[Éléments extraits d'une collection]
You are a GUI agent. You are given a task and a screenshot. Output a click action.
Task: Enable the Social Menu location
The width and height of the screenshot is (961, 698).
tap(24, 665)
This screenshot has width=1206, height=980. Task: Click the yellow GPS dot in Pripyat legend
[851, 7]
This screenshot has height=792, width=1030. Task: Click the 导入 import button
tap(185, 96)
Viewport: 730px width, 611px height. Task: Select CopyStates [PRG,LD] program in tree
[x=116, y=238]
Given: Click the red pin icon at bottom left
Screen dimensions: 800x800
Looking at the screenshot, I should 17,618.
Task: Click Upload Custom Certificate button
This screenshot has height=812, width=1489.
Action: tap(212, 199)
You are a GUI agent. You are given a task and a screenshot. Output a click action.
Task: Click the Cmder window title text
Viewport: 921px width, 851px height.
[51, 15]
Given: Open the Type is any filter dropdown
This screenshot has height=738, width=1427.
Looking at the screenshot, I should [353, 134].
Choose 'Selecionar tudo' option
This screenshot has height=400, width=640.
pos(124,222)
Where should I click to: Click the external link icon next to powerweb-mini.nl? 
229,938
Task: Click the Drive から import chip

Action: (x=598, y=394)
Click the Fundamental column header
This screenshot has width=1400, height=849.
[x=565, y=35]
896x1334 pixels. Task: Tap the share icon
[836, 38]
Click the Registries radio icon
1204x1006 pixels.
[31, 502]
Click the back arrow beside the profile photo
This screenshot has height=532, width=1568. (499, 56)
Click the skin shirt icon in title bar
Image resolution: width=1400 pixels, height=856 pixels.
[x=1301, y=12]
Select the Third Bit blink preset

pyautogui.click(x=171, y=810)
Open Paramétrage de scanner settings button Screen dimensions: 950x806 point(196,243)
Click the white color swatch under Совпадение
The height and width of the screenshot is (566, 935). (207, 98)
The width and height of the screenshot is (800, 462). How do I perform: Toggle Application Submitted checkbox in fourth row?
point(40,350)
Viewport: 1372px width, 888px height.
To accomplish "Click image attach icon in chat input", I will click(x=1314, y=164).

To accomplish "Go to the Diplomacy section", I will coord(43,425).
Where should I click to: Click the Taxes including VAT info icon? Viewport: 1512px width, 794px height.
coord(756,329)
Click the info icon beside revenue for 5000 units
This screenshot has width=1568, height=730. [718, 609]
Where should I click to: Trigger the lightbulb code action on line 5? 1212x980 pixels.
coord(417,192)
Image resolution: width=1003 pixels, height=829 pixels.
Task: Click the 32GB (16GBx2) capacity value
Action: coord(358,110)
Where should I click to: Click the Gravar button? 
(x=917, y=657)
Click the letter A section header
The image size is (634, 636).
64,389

_CONSIGNE:_
Veuillez modifier les éléments compris entre le début et la ligne contenant « Looking at the screenshot, I should 17,618. », incluse : remplacez « red pin icon » par « green pin icon » et redonnez ces lignes sans autre changement.

_RÉSULTAT ATTENDU:_
You are a GUI agent. You are given a task and a screenshot. Output a click action.
Task: Enable the Social Menu location
The width and height of the screenshot is (961, 698).
tap(24, 665)
This screenshot has width=1206, height=980. Task: Click the yellow GPS dot in Pripyat legend
[851, 7]
This screenshot has height=792, width=1030. Task: Click the 导入 import button
tap(185, 96)
Viewport: 730px width, 611px height. Task: Select CopyStates [PRG,LD] program in tree
[x=116, y=238]
Given: Click the green pin icon at bottom left
Screen dimensions: 800x800
Looking at the screenshot, I should 17,618.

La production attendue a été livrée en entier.